Scientists believe that there are billions of planets outside our solar system. More than 6,000 of these exoplanets are confirmed, but only some of them are candidates for life. The search for life has focused on planets in the “habitable zone,” a sweet spot that is neither too close nor too far from a central star. Planets in this zone are considered viable because they can maintain liquid surface water.
“When you are searching for life in the broad landscape of the universe with limited resources, you have to filter out some planets,” said lead author Haskelle White-Gianella, a UW doctoral student of Earth and space sciences.
Water, although essential, does not guarantee the existence of life. With this study, researchers worked to further narrow the search by investigating planets with just a small amount of water.
“We were interested in arid planets with very limited surface water inventory — far less than one Earth ocean. Many of these planets are in the habitable zone of their star, but we weren’t sure if they could actually be habitable,” White-Gianella said.
The team’s results, published in Planetary Science Journal, show that habitability hinges on the geologic carbon cycle — a water-driven process that exchanges carbon between the atmosphere and interior over millions of years, stabilizing surface temperatures.
Carbon dioxide, which comes from volcanoes in a natural system, accumulates in the atmosphere before falling back to Earth dissolved in rainwater. Rain erodes and chemically reacts with rocks on the Earth’s surface and runoff transports carbon to the ocean, where it sinks to the seafloor. Plate tectonics drives carbon-rich oceanic plates below continental land. Millions of years later, carbon resurfaces as mountains form.
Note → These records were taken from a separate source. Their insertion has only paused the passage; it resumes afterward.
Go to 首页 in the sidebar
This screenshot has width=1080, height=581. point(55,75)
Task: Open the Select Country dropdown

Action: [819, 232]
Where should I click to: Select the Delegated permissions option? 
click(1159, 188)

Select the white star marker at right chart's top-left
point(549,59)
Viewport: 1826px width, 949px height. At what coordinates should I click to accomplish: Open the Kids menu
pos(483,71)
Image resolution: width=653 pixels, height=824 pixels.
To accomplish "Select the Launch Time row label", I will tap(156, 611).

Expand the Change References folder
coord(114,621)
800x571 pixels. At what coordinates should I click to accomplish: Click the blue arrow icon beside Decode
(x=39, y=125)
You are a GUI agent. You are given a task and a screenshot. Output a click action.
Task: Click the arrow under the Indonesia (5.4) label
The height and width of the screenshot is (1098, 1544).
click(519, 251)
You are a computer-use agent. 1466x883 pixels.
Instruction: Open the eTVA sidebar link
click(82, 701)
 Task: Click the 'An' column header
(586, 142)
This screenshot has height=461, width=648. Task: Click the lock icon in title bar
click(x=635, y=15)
If water levels drop too low for rainfall, carbon removal — from weathering — can’t keep up with emissions from volcanic eruptions and carbon dioxide levels in the atmosphere spike, trapping water. Rising temperatures evaporate the remaining surface water, initiating runaway warming that makes the planet too hot to support life.
“So that unfortunately makes these arid planets within habitable zones unlikely to be good candidates for life,” White-Gianella said.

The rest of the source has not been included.